Phase 3: Dependency analysis

Dependency analyzers (e.g., the C/C++ header scanner) run against the graph to add additional input edges. For example, if main.c includes util.h, the analyzer adds util.h as an input to the main.c product. Results are cached in deps.redb for incremental builds.

Phase 4: Tool version hashing

For each processor with a tool lock entry (rsconstruct tools lock), the locked tool version hash is appended to the product’s config hash. This ensures that upgrading a tool (e.g., ruff 0.4 → 0.5) triggers rebuilds even if source files haven’t changed.

Phase 5: Dependency resolution

resolve_dependencies() scans the graph for products whose inputs match other products’ outputs. When found, it creates a dependency edge — the producer must complete before the consumer can start.
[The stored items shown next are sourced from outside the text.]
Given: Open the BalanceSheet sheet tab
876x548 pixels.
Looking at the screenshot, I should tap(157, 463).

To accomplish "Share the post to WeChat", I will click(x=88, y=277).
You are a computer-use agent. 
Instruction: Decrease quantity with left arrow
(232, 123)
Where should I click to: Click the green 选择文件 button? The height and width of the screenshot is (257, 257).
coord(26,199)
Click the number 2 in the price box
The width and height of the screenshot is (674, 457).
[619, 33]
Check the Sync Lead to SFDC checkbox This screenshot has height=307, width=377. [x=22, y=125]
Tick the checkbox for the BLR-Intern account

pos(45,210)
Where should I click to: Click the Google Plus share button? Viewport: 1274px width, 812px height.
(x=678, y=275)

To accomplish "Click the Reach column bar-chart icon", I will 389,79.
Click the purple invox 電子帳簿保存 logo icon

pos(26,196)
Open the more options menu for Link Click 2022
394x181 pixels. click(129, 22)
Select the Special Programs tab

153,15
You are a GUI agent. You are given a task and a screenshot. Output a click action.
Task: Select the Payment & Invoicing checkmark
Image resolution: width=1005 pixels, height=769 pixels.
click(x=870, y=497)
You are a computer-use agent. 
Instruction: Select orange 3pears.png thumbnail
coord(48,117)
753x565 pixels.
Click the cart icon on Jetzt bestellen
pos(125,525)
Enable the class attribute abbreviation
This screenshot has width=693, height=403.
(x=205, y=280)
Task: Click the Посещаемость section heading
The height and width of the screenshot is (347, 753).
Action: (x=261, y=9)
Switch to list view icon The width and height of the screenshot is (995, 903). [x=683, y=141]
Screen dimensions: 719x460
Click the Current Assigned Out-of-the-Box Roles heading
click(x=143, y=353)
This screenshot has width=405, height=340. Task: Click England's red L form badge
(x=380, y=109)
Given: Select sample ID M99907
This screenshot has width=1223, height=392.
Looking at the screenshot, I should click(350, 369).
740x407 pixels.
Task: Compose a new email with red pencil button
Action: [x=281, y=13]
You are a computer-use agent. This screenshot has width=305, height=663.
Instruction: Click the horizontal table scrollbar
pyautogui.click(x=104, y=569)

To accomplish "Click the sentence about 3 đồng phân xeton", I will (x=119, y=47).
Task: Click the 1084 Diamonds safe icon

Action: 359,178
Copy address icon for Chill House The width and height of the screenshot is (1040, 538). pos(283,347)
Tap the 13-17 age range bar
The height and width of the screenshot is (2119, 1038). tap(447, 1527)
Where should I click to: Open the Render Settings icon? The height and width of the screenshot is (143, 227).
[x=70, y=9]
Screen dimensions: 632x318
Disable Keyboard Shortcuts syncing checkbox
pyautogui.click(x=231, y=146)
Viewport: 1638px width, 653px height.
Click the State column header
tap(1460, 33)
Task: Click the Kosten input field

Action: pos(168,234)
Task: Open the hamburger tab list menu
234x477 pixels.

This is how cross-processor ordering works automatically (e.g., pandoc runs before the explicit site generator because pandoc’s HTML outputs are the site generator’s inputs).

After resolution, the graph is topologically sorted to produce the execution order.

Phase 6: Classify

Each product is classified as one of:

  • Skip (up-to-date) — input checksum matches the cache entry and all outputs exist on disk. No work needed.
  • Restore — input checksum matches a cache entry but outputs are missing (e.g., after rsconstruct clean). Outputs are restored from cache via hardlink or copy.
  • Build (stale) — input checksum doesn’t match any cache entry. The product must be rebuilt.

Input checksums are computed by hashing all input files (SHA-256). The mtime pre-check (mtime_check = true, default) skips rehashing files whose mtime hasn’t changed since the last build.

Phase 7: Execute

Products are executed in topological order, respecting dependency edges. Independent products at the same dependency level run in parallel (controlled by -j / RSCONSTRUCT_THREADS). Batch-capable processors group their products into a single tool invocation.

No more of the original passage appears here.